If that weren’t enough Atticus always knows what to say at precisely the right moment.
“Courage is not a man with a gun in his hand,” he says to his 10 year-old son Jem. “It’s knowing you’re licked before you begin anyway and you see it through no matter what. You rarely win, but sometimes you do.”
Ever come up with a pearl of wisdom like that while driving a mini-van crammed with screaming and hygienically challenged boys to a Little League game? I think not.
This year things are different. I turned 50 and I’ve learned to watch "To Kill a Mockingbird" without judging my performance as a father against the Atticus Finch Gold Standard.
For me fatherhood isn’t about perfection anymore. Fatherhood is about remembering the promise I whispered in a delivery room to God and myself as I watched each of my three children come into the world, that I would love them and their mother with everything I could muster, and as Atticus said, see it through no matter what. Most of all fatherhood for me is about asking God every morning before my feet hit the floor to supply me with the grace to keep that promise for another twenty-four hours.
It reminds me of a fatherhood moment a few years back with my son in Vermont. It is about one of those blessed days when you realize just how glorious and sacred the vocation of fatherhood really is, even if you aren’t Atticus Finch.
In 1735, an enterprising New Englander named Isaac Underhill opened the first marble quarry in the United States. It’s nestled on Route 30 in Dorset, Vermont, two miles from our summer home. Before it shut down operations in 1917, it provided the marble that was used to build the New York Public Library, the Harvard Medical School, the Plaza Hotel in Manhattan, and other equally impressive places. After the quarry was abandoned, it filled up with cold, spring-fed water and became the world’s finest swimming hole, bar none. Did I mention that it’s cold? You have no idea how far a man’s testicles can recede into his body until you have jumped into the Dorset Quarry. Mine once retreated behind my pancreas and refused to come down until I promised them I would never go into the quarry again, unless I did so gradually and with ample warning.

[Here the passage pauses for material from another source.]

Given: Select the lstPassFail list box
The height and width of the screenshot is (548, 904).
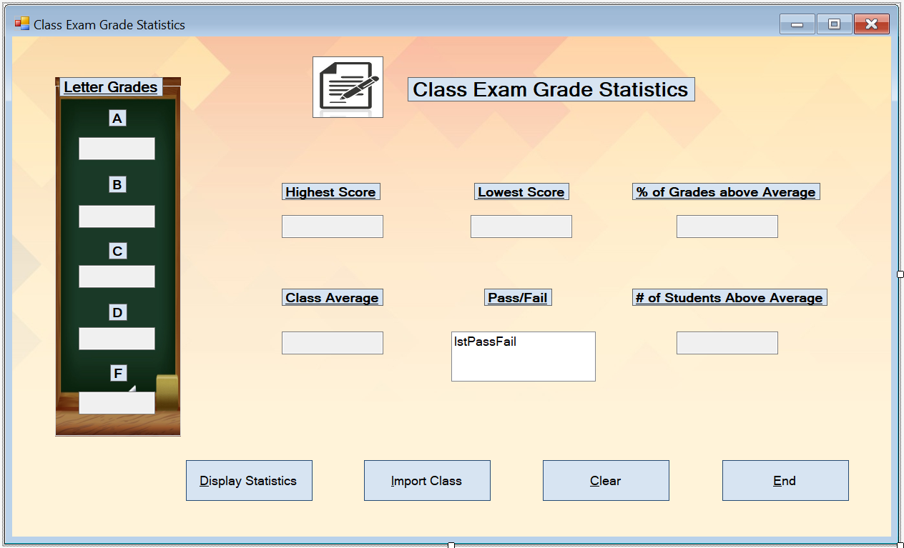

On a hot day, the quarry is like a “Where’s Waldo” poster. All of humanity is on display. I have seen hundreds of people wandering the grounds at the same time—boarding-school kids wearing J. Crew swim trunks and Vineyard Vine polo shirts; men with no front teeth throwing back Bud Lights and hugging their cackling girlfriends, who wear cutoff jeans and smoke Newports; local toughies with more tattoos on their bodies than a passel of Hindu gods; grandmas in stretch pants and flip-flops, sitting in old beach chairs with bent aluminum frames, telling their blue-lipped grandchildren to come and wrap themselves in towels; and stick-skinny kids whose complexions are so white you can almost see their central nervous systems with the naked eye. Every so often a group of adults with Down Syndrome come and sit on the grass to eat PB&Js for lunch, getting grape jelly all over their faces. Packs of cyclists from Europe in yellow and-black spandex biking outfits stop to cool off before they continue on their cross country trek, and a few African- American Fresh Air Fund kids from the Bronx stand at a distance and wonder how in the world they ended up spending their summer break in the second-whitest state in the country. Heck, I once saw a group of Buddhist monks from Tibet wearing maroon robes, sitting and cooling their feet along the bank of the oblong-shaped quarry.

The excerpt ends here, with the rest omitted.